__Available data__.
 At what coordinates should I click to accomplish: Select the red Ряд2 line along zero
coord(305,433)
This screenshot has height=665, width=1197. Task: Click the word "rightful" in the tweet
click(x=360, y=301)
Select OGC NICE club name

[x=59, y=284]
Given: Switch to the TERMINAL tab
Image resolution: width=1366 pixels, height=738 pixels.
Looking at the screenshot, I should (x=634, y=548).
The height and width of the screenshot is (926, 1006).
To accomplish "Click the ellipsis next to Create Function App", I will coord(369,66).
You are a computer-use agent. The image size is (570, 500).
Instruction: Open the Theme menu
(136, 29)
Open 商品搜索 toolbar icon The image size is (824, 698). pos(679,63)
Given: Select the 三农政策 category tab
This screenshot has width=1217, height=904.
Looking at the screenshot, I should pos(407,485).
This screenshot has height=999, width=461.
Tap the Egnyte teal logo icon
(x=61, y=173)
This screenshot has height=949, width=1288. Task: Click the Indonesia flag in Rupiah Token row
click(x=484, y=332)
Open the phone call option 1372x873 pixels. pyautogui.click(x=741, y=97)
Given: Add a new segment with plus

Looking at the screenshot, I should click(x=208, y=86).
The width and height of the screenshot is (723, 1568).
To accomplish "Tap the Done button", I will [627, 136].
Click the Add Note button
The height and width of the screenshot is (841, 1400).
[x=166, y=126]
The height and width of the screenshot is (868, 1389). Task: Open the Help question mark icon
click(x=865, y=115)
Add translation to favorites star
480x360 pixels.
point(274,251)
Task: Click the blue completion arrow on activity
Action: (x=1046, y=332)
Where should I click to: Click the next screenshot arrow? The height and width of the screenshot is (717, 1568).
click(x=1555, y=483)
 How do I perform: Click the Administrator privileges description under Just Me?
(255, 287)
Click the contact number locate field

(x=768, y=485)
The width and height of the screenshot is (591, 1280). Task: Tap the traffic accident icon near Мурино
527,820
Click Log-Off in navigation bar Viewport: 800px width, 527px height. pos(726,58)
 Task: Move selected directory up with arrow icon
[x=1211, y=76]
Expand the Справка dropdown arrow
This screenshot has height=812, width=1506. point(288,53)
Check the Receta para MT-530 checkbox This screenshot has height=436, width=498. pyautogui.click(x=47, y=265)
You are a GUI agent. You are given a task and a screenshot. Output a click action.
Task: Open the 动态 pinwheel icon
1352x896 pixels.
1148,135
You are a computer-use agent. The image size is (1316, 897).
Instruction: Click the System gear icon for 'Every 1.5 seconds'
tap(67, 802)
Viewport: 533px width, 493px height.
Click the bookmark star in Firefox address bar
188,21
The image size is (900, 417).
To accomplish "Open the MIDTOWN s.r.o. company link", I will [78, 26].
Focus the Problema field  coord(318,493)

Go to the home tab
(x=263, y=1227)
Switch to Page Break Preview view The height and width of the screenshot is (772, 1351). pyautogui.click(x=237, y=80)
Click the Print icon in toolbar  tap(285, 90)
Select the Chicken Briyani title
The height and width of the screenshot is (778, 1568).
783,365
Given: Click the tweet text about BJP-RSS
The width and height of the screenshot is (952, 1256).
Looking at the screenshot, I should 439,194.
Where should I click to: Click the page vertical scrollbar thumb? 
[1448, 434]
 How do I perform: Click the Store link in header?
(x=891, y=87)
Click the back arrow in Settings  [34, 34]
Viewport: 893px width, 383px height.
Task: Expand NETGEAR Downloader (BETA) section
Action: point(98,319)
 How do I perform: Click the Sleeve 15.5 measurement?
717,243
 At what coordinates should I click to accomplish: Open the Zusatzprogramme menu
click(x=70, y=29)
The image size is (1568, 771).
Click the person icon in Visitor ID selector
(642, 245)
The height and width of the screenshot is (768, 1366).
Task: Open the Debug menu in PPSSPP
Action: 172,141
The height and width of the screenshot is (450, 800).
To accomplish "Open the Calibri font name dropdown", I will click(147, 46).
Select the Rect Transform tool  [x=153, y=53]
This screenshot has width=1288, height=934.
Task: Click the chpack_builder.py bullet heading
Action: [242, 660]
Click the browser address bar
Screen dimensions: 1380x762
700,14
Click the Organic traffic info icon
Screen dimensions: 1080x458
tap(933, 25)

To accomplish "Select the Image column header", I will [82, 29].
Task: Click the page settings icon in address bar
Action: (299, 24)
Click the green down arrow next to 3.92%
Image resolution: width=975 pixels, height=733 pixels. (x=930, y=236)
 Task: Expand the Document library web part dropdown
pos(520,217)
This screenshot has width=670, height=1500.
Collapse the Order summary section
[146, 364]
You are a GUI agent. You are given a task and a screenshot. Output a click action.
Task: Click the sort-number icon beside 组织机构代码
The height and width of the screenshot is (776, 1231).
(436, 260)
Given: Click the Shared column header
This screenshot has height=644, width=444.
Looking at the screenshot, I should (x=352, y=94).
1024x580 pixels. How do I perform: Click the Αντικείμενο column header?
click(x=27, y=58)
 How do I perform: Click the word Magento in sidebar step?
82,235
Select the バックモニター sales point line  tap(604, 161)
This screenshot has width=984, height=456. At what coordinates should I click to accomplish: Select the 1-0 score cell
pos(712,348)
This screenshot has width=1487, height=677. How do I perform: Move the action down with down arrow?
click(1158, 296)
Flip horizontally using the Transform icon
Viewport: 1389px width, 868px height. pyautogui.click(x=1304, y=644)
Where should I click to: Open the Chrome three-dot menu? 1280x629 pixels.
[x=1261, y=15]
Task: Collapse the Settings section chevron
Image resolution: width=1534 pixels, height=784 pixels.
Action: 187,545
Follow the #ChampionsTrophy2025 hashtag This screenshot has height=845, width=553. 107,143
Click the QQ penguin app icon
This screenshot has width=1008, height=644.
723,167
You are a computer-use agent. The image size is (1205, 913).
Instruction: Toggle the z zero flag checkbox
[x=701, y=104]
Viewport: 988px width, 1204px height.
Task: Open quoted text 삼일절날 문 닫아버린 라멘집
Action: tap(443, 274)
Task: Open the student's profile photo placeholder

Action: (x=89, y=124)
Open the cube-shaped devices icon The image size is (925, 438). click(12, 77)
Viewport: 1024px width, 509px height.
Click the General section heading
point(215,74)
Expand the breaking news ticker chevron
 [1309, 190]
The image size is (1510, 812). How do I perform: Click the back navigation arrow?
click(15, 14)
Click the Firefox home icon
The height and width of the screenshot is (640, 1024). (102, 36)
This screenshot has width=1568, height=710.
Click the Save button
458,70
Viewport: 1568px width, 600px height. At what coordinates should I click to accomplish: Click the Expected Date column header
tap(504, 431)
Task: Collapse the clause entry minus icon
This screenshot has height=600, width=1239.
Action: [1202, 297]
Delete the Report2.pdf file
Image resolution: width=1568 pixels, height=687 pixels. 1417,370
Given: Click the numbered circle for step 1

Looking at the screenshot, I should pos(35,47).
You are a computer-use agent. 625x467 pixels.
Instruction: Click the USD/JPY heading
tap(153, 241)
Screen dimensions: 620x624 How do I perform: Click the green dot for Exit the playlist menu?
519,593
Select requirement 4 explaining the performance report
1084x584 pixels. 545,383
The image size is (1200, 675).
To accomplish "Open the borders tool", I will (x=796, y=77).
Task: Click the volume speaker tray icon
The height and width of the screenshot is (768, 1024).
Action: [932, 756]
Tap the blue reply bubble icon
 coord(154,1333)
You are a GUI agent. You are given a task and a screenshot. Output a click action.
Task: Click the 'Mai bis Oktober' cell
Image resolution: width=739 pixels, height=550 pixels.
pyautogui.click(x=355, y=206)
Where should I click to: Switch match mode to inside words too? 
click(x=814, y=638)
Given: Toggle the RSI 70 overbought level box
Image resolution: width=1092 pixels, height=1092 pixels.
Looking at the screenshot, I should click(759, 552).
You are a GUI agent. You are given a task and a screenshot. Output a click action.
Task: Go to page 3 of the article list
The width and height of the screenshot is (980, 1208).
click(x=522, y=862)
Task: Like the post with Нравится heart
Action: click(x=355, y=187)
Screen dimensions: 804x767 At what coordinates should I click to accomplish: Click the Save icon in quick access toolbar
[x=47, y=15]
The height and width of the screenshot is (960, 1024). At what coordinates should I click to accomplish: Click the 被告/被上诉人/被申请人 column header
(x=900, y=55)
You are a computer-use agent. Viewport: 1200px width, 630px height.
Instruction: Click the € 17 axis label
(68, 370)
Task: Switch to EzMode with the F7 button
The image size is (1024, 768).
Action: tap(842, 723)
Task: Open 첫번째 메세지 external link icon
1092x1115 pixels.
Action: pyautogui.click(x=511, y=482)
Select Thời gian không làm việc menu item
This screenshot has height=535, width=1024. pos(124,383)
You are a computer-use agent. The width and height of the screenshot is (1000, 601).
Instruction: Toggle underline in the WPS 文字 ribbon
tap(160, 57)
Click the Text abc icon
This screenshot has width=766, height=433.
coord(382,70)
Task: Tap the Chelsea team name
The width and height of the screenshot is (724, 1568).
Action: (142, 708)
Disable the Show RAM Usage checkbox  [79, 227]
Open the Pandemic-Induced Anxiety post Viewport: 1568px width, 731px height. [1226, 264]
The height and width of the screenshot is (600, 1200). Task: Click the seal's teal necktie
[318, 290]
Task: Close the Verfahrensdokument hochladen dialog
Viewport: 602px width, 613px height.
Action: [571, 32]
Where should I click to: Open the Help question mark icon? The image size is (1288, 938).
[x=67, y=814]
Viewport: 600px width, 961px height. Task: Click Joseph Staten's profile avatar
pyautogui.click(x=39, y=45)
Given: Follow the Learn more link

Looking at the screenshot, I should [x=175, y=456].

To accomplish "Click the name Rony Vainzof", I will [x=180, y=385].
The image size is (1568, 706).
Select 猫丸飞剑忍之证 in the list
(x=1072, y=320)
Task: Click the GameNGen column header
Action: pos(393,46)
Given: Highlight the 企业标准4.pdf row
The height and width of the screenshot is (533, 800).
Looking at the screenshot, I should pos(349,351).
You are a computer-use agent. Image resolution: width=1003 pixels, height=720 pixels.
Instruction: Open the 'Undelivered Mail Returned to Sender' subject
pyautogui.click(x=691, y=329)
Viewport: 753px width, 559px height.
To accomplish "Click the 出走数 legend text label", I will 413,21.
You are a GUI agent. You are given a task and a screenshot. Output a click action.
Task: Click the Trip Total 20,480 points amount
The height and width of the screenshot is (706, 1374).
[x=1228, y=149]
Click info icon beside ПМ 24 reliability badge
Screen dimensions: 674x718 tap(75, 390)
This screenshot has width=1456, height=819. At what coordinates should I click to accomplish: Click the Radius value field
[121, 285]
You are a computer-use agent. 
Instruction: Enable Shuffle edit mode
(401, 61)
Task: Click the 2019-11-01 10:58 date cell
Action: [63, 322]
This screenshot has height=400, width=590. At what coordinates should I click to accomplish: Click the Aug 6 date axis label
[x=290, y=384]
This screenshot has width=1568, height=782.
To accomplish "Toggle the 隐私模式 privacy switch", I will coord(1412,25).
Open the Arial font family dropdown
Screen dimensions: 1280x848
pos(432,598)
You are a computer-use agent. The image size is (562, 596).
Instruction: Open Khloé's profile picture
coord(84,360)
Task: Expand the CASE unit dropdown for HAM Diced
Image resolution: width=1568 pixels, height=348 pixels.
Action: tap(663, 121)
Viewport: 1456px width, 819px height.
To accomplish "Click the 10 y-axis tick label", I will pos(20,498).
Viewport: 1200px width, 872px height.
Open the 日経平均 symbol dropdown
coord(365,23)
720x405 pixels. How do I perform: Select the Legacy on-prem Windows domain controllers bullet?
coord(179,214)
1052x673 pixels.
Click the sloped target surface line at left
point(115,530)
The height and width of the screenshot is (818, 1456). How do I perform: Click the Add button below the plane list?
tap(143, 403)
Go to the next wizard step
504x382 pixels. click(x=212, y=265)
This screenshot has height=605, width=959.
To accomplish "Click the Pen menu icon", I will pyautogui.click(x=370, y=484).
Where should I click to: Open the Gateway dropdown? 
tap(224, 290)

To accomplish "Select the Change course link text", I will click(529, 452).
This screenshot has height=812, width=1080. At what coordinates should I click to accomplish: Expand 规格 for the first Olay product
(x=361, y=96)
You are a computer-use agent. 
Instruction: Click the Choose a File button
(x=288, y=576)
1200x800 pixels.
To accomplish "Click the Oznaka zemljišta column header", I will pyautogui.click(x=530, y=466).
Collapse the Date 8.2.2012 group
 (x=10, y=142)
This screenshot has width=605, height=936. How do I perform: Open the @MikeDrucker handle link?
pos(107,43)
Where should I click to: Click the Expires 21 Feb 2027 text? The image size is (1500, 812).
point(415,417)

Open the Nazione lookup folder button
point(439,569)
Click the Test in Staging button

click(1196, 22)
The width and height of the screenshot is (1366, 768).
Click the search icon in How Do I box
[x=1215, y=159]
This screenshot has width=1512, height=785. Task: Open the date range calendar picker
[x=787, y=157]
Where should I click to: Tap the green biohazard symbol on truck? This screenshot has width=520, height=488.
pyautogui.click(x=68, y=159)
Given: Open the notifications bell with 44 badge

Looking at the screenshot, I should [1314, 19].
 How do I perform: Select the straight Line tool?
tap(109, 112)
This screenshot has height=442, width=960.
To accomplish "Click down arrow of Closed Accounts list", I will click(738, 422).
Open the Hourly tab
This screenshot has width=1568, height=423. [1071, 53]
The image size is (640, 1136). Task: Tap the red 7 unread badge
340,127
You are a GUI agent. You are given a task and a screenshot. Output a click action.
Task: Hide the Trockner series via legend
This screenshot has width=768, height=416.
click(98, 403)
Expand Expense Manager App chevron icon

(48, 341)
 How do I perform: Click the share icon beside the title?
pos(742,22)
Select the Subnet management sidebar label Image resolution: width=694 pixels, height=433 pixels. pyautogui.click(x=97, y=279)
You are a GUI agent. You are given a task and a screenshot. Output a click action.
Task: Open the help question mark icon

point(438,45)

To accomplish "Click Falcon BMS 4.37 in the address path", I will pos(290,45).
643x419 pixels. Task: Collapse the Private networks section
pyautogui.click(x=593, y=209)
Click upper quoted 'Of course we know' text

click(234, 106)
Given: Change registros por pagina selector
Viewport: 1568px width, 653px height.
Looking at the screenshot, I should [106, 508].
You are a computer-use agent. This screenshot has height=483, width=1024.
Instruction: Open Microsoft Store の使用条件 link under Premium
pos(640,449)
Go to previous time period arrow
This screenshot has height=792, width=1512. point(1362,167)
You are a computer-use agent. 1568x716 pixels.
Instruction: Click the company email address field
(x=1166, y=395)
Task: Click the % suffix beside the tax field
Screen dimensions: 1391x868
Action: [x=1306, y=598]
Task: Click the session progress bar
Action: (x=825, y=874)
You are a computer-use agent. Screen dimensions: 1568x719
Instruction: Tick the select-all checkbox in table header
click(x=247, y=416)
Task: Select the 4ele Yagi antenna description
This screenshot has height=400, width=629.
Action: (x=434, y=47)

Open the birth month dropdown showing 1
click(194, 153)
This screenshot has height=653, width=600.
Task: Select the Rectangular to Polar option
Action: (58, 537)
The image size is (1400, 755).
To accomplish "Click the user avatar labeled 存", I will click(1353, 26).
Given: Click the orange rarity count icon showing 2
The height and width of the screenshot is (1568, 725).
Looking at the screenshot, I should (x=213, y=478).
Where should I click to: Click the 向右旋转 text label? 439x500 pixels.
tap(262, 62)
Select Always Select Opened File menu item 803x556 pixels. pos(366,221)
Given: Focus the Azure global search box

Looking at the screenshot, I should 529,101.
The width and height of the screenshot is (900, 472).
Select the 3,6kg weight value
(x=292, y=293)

__The problem__. Copy the listing lines starting with the line containing "Click info icon" and going on through the line containing "coord(365,23)", substituting "menu" for "dropdown" and leaving everything else unchanged. Give only those lines.

__Complete output__.
Click info icon beside ПМ 24 reliability badge
Screen dimensions: 674x718 tap(75, 390)
This screenshot has width=1456, height=819. At what coordinates should I click to accomplish: Click the Radius value field
[121, 285]
You are a computer-use agent. 
Instruction: Enable Shuffle edit mode
(401, 61)
Task: Click the 2019-11-01 10:58 date cell
Action: [63, 322]
This screenshot has height=400, width=590. At what coordinates should I click to accomplish: Click the Aug 6 date axis label
[x=290, y=384]
This screenshot has width=1568, height=782.
To accomplish "Toggle the 隐私模式 privacy switch", I will coord(1412,25).
Open the Arial font family menu
Screen dimensions: 1280x848
pos(432,598)
You are a computer-use agent. The image size is (562, 596).
Instruction: Open Khloé's profile picture
coord(84,360)
Task: Expand the CASE unit menu for HAM Diced
Image resolution: width=1568 pixels, height=348 pixels.
Action: tap(663, 121)
Viewport: 1456px width, 819px height.
To accomplish "Click the 10 y-axis tick label", I will pos(20,498).
Viewport: 1200px width, 872px height.
Open the 日経平均 symbol menu
coord(365,23)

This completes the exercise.